◆ To do: Reproduce exactly, and only, the lines running from the start of the entries below to the line containing "[youtube] (90, 1705)".

── Listed records

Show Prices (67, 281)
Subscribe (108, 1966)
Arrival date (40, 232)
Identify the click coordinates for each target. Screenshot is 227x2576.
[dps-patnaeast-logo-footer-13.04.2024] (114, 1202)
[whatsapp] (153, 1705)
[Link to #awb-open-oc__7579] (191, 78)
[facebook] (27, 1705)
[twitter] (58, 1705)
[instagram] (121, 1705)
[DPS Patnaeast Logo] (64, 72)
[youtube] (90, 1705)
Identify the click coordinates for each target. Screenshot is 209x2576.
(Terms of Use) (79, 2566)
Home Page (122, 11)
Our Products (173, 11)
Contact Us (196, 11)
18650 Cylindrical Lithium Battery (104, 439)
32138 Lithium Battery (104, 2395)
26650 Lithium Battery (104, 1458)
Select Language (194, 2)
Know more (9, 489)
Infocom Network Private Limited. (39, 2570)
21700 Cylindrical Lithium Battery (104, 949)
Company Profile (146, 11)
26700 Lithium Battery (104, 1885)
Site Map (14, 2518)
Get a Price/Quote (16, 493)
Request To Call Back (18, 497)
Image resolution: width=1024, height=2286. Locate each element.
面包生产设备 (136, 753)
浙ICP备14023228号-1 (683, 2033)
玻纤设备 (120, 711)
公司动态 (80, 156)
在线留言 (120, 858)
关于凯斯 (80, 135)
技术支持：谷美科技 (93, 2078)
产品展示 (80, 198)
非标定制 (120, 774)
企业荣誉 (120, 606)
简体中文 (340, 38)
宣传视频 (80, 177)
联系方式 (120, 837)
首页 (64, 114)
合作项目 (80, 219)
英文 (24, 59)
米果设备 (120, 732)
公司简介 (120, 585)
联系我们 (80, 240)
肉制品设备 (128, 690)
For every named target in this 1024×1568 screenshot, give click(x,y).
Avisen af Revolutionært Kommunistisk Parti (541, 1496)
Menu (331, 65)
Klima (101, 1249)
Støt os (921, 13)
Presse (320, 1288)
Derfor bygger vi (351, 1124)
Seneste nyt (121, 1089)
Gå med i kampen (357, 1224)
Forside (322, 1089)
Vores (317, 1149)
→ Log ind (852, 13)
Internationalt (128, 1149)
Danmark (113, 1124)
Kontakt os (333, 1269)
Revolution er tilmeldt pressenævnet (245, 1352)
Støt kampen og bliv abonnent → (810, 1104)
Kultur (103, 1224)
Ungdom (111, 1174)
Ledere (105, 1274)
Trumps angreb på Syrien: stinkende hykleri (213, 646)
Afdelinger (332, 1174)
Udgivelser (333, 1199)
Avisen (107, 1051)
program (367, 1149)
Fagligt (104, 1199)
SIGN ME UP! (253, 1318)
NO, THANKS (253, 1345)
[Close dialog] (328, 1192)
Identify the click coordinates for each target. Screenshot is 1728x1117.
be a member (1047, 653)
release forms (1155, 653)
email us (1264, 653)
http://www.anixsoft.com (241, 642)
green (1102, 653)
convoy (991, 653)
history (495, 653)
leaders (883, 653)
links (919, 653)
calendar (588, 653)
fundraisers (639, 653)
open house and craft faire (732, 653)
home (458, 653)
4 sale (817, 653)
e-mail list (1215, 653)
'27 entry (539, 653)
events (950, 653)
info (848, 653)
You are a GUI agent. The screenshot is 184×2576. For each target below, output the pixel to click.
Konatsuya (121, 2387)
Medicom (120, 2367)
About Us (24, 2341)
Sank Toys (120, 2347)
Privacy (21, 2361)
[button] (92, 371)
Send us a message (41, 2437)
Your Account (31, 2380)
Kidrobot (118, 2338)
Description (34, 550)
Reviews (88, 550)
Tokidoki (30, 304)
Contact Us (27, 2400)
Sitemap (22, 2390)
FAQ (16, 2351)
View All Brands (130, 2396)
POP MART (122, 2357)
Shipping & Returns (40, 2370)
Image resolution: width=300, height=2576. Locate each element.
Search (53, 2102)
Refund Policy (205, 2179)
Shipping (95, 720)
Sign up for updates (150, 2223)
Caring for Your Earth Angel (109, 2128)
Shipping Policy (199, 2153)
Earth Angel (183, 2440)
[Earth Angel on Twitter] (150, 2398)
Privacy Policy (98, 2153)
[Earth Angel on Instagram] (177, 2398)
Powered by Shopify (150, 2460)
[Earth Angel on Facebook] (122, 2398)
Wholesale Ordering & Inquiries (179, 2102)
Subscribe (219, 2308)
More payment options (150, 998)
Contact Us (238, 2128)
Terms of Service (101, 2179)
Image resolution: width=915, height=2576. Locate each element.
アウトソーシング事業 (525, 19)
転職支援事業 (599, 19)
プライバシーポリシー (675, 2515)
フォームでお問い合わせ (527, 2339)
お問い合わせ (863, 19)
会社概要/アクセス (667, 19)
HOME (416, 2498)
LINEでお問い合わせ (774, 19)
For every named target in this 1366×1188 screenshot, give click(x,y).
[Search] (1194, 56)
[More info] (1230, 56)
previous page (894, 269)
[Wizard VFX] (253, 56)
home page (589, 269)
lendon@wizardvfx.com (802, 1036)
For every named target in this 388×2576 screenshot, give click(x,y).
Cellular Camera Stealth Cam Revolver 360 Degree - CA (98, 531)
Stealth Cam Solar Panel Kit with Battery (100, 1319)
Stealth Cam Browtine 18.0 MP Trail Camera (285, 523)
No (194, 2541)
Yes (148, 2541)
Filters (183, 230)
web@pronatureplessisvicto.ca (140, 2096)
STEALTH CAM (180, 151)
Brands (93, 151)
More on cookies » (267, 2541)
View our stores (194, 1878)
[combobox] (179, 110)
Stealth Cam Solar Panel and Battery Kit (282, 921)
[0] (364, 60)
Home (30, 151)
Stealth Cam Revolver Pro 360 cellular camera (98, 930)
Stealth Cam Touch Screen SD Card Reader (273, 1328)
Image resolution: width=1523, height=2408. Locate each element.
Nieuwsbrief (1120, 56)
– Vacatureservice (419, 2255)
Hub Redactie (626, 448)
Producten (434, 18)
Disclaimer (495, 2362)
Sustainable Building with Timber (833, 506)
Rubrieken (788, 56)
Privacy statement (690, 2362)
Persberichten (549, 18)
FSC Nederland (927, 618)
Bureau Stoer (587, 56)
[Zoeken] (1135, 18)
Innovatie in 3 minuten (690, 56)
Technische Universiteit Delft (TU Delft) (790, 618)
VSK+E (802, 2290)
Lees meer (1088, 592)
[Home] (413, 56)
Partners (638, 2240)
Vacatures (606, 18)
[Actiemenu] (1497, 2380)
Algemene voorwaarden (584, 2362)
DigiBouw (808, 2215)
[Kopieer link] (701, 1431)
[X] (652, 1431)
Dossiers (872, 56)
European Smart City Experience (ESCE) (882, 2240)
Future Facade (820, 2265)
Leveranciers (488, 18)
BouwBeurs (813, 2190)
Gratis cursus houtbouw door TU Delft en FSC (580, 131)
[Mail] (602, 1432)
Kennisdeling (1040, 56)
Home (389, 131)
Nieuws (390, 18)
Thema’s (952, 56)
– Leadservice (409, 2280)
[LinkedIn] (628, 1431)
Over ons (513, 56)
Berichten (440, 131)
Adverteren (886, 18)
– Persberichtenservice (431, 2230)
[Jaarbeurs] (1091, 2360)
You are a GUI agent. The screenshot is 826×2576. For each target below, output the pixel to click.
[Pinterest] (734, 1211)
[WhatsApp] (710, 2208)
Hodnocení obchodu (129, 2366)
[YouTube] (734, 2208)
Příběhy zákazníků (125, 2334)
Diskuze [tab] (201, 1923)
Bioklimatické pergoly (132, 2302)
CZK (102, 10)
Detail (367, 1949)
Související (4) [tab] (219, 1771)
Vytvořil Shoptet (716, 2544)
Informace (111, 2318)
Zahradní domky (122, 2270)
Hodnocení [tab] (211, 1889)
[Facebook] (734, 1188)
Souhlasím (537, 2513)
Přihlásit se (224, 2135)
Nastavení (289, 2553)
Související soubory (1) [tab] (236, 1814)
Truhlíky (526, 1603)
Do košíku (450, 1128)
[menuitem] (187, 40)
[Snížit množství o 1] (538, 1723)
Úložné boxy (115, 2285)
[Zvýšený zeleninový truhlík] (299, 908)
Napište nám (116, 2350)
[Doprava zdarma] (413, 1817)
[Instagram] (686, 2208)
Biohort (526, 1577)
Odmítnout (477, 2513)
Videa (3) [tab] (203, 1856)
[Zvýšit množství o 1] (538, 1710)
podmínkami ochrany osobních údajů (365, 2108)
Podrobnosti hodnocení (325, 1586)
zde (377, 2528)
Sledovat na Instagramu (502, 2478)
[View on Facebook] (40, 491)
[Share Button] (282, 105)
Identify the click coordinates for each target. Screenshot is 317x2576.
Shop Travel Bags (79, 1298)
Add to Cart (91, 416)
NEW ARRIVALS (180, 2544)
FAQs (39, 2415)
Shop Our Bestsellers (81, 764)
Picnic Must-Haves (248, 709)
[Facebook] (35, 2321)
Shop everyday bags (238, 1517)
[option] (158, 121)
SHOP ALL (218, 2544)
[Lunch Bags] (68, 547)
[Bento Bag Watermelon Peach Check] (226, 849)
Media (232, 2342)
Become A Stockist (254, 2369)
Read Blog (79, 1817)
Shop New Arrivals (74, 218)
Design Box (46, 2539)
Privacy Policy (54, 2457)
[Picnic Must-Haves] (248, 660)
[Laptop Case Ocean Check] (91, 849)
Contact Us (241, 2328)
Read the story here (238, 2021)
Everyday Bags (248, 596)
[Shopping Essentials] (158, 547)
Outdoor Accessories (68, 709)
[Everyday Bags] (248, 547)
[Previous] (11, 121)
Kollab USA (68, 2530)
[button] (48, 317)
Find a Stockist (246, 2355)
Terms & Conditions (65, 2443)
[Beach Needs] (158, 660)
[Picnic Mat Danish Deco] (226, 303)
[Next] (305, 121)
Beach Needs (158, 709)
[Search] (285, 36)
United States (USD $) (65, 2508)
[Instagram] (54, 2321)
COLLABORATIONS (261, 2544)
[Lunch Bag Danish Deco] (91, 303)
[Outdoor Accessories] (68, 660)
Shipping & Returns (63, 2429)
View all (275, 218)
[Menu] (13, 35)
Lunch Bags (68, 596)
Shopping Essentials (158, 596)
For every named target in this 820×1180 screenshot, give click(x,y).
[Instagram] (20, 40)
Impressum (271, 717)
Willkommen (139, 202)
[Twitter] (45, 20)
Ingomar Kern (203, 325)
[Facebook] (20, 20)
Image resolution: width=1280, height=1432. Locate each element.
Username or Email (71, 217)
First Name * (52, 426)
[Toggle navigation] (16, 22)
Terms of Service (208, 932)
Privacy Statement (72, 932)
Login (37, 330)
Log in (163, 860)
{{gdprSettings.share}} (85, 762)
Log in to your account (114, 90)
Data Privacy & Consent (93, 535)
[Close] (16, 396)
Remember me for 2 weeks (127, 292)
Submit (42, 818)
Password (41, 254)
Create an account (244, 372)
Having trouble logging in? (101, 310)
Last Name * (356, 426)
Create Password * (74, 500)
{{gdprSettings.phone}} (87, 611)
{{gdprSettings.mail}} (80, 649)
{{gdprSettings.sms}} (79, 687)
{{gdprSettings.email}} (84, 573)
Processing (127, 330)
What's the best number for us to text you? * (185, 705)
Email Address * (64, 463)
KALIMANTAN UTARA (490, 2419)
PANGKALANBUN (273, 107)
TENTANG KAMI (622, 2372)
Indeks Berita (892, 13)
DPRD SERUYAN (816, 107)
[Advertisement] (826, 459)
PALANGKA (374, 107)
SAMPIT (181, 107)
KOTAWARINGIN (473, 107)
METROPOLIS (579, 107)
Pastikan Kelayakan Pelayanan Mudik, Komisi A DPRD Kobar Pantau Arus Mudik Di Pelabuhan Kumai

────

◆ Answer below:
Show Prices (67, 281)
Subscribe (108, 1966)
Arrival date (40, 232)
Identify the click coordinates for each target. Screenshot is 227x2576.
[dps-patnaeast-logo-footer-13.04.2024] (114, 1202)
[whatsapp] (153, 1705)
[Link to #awb-open-oc__7579] (191, 78)
[facebook] (27, 1705)
[twitter] (58, 1705)
[instagram] (121, 1705)
[DPS Patnaeast Logo] (64, 72)
[youtube] (90, 1705)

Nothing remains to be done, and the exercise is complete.